Celine memerhatikan Zent yang masih terduduk diam di bawah pohon, memutuskan untuk datang mendekat dan berlutut di hadapannya, menemukan bahwa laki-laki yang selalu terlihat bahagia dengan senyuman hangat itu, kini meneteskan air mata sembari mengigit bibir, berusaha menahan isak tangis agar topengnya tak terlepas. Namun sia-sia saja. Ketika Celine menariknya mendekat, memberikan pundak sebagai tempatnya untuk bersandar sembari merangkulnya dengan penuh kelembutan, topeng yang selama ini dipasang, akhirnya pecah, memperlihatkan seorang laki-laki yang sebenarnya berusaha menahan tiap rasa sakit dan kesedihan di dalam hati, berusaha untuk tetap tampil kuat sebagaimana seorang laki-laki seharusnya bertindak. Tanpa dapat Zent kendalikan, tangisnya mengalir deras, semua yang selama ini ditahan oleh dirinya, yang berusaha kuat dikubur untuk tak muncul di permukaan, mengalir bagaikan sebuah air terjun, keluar dari dalam bendungan yang kini hancur berantakan. 

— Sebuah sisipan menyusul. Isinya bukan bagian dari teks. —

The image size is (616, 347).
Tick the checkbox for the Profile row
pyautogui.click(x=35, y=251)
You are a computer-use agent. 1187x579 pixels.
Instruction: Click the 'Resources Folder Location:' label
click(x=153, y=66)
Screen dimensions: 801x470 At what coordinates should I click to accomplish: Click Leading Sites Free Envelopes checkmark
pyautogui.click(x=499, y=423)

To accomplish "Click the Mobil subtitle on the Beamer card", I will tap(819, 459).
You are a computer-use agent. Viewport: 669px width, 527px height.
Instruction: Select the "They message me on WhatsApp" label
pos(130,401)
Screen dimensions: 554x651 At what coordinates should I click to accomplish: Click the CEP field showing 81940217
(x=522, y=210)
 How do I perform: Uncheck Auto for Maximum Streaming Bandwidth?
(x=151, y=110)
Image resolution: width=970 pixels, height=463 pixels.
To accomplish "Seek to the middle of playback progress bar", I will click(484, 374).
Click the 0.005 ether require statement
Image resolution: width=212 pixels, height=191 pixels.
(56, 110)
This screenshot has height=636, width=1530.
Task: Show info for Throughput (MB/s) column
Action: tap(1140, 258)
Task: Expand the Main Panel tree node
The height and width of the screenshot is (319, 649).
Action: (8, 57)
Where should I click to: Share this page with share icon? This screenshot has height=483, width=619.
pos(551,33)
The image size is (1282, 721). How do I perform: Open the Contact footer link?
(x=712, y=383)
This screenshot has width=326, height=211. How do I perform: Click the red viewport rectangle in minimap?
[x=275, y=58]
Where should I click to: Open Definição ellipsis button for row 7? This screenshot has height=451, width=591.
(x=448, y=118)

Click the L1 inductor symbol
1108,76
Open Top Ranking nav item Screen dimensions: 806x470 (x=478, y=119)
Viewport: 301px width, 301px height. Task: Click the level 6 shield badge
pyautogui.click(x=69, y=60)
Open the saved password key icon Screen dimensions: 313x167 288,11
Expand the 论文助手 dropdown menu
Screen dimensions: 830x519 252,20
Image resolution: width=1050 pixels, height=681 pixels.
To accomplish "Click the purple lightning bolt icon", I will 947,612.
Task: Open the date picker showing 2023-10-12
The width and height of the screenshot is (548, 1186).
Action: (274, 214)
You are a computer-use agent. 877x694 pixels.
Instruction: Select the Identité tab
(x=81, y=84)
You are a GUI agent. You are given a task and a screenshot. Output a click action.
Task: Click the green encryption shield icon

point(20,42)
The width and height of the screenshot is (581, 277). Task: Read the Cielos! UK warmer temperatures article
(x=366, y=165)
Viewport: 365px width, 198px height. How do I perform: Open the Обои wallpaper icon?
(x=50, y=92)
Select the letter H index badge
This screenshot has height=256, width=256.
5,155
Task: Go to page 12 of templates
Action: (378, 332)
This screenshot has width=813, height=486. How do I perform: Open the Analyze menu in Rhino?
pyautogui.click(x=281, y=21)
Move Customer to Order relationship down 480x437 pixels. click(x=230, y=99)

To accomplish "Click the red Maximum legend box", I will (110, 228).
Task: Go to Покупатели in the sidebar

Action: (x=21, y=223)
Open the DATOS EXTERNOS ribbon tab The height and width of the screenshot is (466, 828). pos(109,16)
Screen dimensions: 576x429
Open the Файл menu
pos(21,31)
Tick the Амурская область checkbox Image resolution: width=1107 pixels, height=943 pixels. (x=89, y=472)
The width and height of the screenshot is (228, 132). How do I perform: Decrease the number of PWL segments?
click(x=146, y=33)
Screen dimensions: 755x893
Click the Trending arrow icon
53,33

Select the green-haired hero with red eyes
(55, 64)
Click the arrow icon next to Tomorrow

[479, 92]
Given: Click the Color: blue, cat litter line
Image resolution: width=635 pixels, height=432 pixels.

Saat Zent balik merangkul Celine dengan erat, terlalu erat hingga membuatnya sedikit sesak, ia justru membelai lembut kepala laki-laki yang sedang menumpahkan seluruh beban yang tak dirinya sangka, ternyata begitu berat, jauh lebih berat dibanding yang selama ini Celine rasakan. Ia tak tahu bagaimana bisa Zent, seseorang yang tak memiliki kemampuan seperti mereka, tak dapat menggunakan sihir, hanyalah seorang manusia biasa, mampu menahan beban yang bahkan bagi seorang ksatria Tier 5 sepertinya, terasa terlalu berat untuk ditanggung seorang diri. Meski Celine tak tahu apa yang telah dialami Zent sampai merasa seperti ini, setidaknya, ia ingin menjadi tempat bagi Zent untuk bersandar karena ia tahu bagaimana rasanya ketika kau membutuhkan sebuah tempat untuk menumpahkan segala isi hati, tapi tak memiliki siapa-siapa, hanya seorang diri melawan dunia. 

Rio yang mendengar tangisan itu, memegang erat dadanya yang terasa seperti disayat, tak kuasa mendengar kepedihan di dalam isak tangis Zent. Air mata mulai ikut berjatuhan dari wajahnya, air mata yang tak dirinya sangka akan keluar, terutama karena seseorang yang baru saja mereka temui sampai tak ada yang sadar bahwa Rayven dan para prajurit telah datang, namun menutup mulut mereka, tak ingin mengganggu karena mereka yang adalah prajurit, seseorang yang dilatih untuk siap ikut dalam peperangan, suatu saat nanti harus pergi meninggalkan keluarga serta orang yang mereka sayangi dan apa yang didengar dari isak tangis Zent adalah isak tangis seseorang yang telah kehilangan segalanya. Tahu-tahu, di saat bersamaan, para prajurit berlutut, memberikan penghormatan karena walau mereka tak begitu mengenal Zent, mereka telah melihat dengan mata kepala sendiri perbedaan yang di bawa olehnya ke dalam mansion. Dapat menyaksikan nona muda kembali tersenyum bahagia, sudah dapat mengambil rasa hormat mereka dan Zent adalah sosok yang pantas menerima rasa hormat tersebut.